André Butzer, Untitled, 2017
Nino Mier Gallery has announced a series of three concurrent solo exhibitions by André Butzer (b. 1973 in Stuttgart, Germany) alongside a joint exhibition by Jayme Burtis (b. 1969 in Los Angeles, CA) and Butzer. Paintings and works on paper by Butzer will span Galleries 1, 2, and 4 at our West Hollywood locations from November 5, 2022 – January 7, 2023, while Burtis’ and Butzer’s double show will be on view in Glassell Park from November 6, 2022 – January 7, 2023.
The figure of the Wanderer is at the center of Vaterländischer Gesang: Friedrich Hölderlin, in one monumental oil painting from 2016 and a series of five, delicate pencil drawings. In each composition, the Wanderer sits with his legs extended in front of him, so that his body forms a right angle mirroring the elemental pictorial directions.

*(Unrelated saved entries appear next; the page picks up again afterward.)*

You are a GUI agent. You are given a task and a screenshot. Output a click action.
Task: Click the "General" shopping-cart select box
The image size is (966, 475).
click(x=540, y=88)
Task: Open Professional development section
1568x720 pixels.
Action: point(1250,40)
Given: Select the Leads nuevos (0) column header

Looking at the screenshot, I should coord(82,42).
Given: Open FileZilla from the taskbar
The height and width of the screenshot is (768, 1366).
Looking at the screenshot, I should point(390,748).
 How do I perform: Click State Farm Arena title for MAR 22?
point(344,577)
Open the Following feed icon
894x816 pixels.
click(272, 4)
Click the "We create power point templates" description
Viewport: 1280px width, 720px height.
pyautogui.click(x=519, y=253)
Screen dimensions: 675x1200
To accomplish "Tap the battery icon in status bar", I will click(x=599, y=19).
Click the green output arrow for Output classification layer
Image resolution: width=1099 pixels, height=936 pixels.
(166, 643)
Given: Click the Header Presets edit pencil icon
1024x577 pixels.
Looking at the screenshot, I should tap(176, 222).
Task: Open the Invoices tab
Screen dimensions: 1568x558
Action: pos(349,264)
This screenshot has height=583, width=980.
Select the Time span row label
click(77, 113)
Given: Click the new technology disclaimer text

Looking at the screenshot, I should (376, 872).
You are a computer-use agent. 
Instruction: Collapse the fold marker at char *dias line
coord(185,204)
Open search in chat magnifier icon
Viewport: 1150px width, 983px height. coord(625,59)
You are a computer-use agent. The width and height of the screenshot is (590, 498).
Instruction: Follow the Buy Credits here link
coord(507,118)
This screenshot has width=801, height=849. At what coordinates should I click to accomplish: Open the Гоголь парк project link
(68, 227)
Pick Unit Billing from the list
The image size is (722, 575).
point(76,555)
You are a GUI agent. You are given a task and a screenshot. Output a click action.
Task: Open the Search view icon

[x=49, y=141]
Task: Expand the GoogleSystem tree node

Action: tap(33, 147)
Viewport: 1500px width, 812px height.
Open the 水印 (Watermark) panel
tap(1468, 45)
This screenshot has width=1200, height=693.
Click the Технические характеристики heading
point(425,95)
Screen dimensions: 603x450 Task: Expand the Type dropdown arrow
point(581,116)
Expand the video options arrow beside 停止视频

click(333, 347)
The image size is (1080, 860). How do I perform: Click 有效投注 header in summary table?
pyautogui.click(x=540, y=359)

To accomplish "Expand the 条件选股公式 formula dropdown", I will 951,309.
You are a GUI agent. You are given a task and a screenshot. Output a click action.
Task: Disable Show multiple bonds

His head faces the viewer, teeth bared, eyes barren, and extends his left arm in front of him, possibly recalling either a Nazi salute, an erect phallus or just a farewell wave of the hand. The Wanderer’s tense, seated body undercuts the fascistic ideal of a muscular, self-possessed posture, while his contorted facial features recall the expressions both of Edvard Munch’s and Walt Disney’s protagonists. On paper, the Wanderer’s form disintegrates into a series of violent, jagged marks—as though the troublesome histories enshrined in its character are vehemently revealed and laid bare.
The Wanderer, however, does not just signify Germany’s fraught past. Rather, it embodies a fundamental state of universal homelessness, also familiar to the artist. Particularly, as the title references German poet Friedrich Hölderlin, whose epistolary novel Hyperion has ever since been a most important touchstone for Butzer. Thus, the sitting figure could also be a portrait of the singing poet Hölderlin, conveying the “yearning search for a peaceful existence.”
André Butzer was born in Stuttgart, Germany, in 1973 and lives in Berlin-Wannsee.